課題 A: 抜粋によると、富士見平小屋が見えたのは何時ごろですか。

抜粋:
最初は記憶通りに緩いミズナラの林を進むが、まもなく急な道に変わった。黄葉が多いが時々赤く染まった木々も見られる。私は最初からハアハアいうので、リーダーにあきれられる。多分少し空気が薄いのを感じてしまうのは、心臓の血管に脂がたまっているのかもしれない。すぐに息切れする。だんだん慣れるとは思うけれど。荷物が重すぎるのもある。今日は雨具の下は置いてきたけれど、相変わらず重い。
少し行くと里宮参道という標識が林道わきに建てられているが、私たちはまっすく登山道をたどる。
瑞牆自然公園の立て札
こんなに急だったかなと思いつつ、登ると、瑞牆山が一望できるベンチのおかれた展望地についた。
写真を撮って、またすぐに登りだす。水場が左手にあって、数人のハイカーが寄っていた。もしかしたら、富士見平のテント場を利用している人かもしれなかった。
少し登ると富士見平小屋が見えて、テント場もたくさんテントが張られていた。7時45分ごろ。
富士見平小屋
ここは日差しがあって、温かいので、宿でいただいたおにぎりを食べた。梅干しが入っただけのおにぎりが3個にたくあんがついている。昔ながらのおにぎりだった。とりあえず私は一つ半いただいた。梅干しが入っているから長持ちするだろう。もともと宿で朝食をいただくつもりだったので、おかずは昼用のゆで卵しか持って来ていなかったが。
手洗い場のつらら
トイレは、男女一つずつで、テント場の人たちもここを利用するしかないそうで、結構並んでいた。私も登山届を入れたりバッジを買った後で、トイレに並んだけれど、すでに6人くらい並んでしまって、リーダーに先にトイレに行くべきと注意された。確かにそうですね。腹巻もしていたけれど、冷えてしまったのだ。手先の開いた手袋で登っていたら、手がかじかんでしまって、手先のある手袋にしようと思って、薄手のものは荷物軽くしようとして出してしまって、冬用の厚手のものしかなかったので、それにはめかえた。でも岩場に行くまではその手袋で十分なほど空気は冷たかった。
20分くらいはかかってしまって、富士見平小屋の裏側の日陰の道を歩く8時過ぎ。しばらくは瑞牆山が樹間から見える。結構石がゴロゴロした道でアップダウン3~4回あって、帰りはこれを登らないとならないのね、と話しながら歩く。やっと最後の下りになって、やっと天鳥川の出合いについた。そこはちょっと日が差している。8時半ごろかしら。写真も撮っていないみたい。
やや水量は多めだけれど、無事に通過。一休みもせずに桃太郎岩につく。
写真だけ取って、横の階段を上る。
それから岩の多い道を登るが、すでに降りてくる人たちがいらした。テント泊の方とか、朝3時ごろから登った方とか。。。

保存エントリ:

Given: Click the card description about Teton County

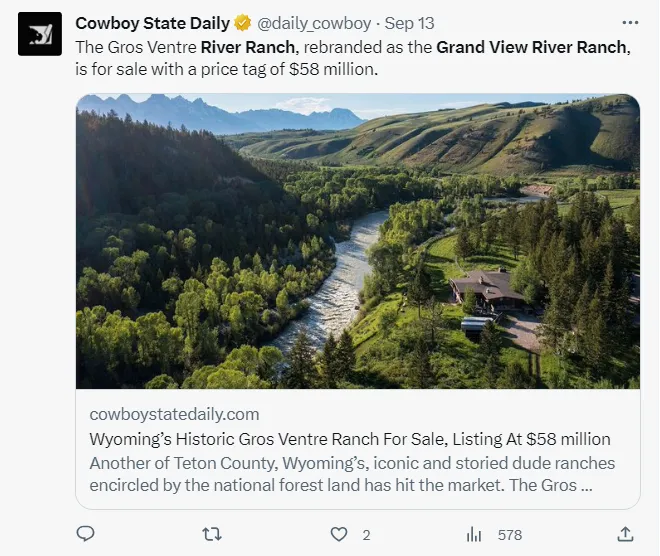Looking at the screenshot, I should 350,474.
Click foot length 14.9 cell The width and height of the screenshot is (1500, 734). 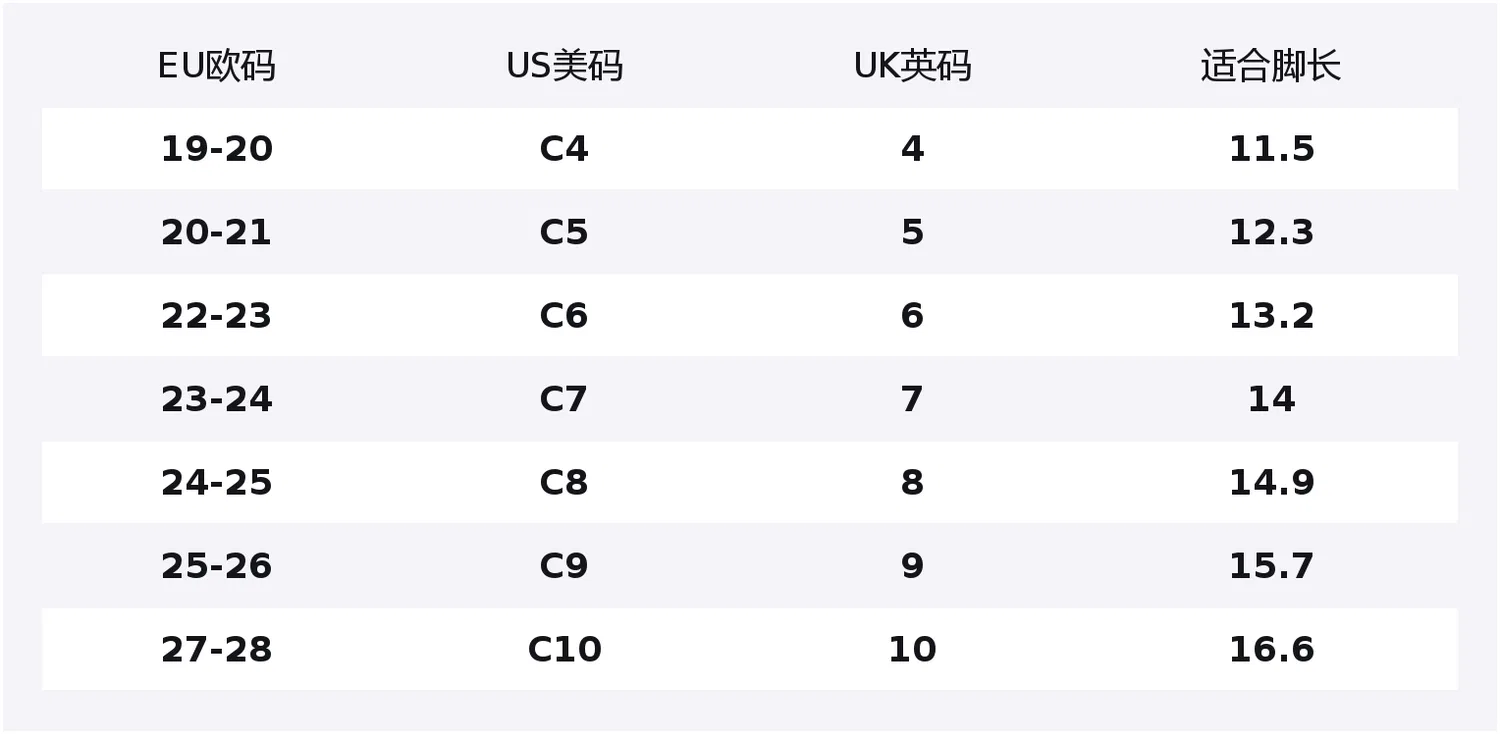pos(1271,483)
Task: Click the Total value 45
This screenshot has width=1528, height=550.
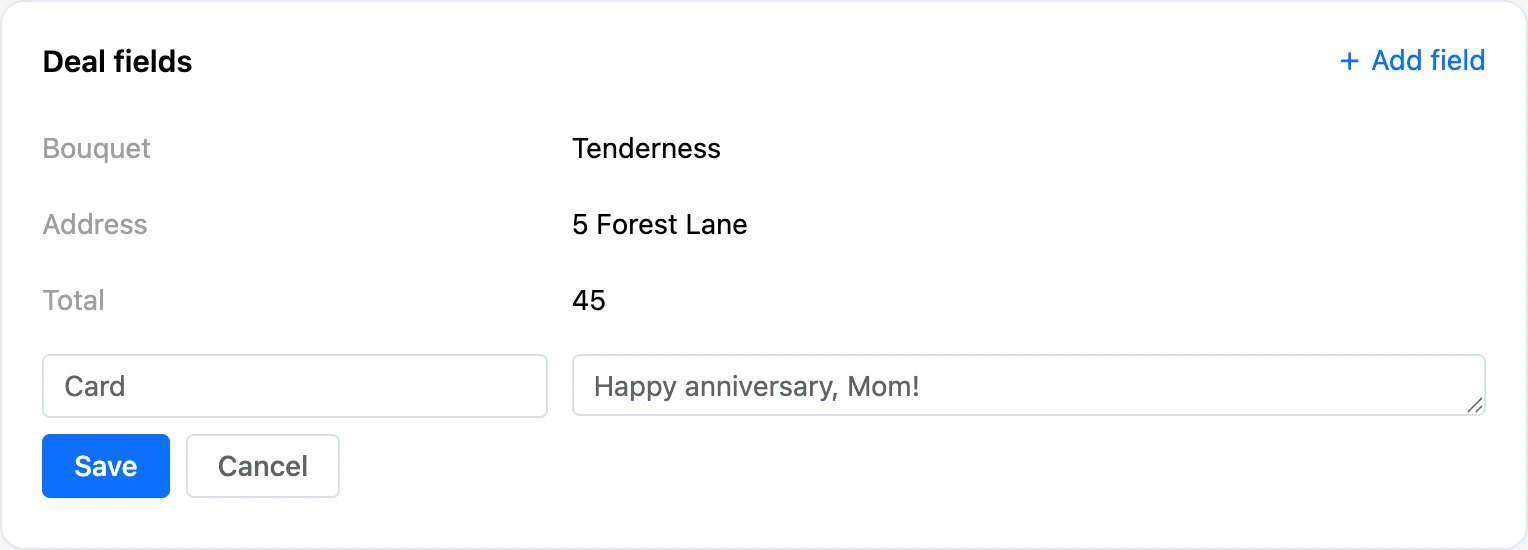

課題 B: エントリのうち、「Task: Click the Total value 45」を含む行からエントリの末尾までを、画像を除いてそのまま引用してください。

結果 A: 7時45分ごろです。

結果 B:
Task: Click the Total value 45
This screenshot has width=1528, height=550.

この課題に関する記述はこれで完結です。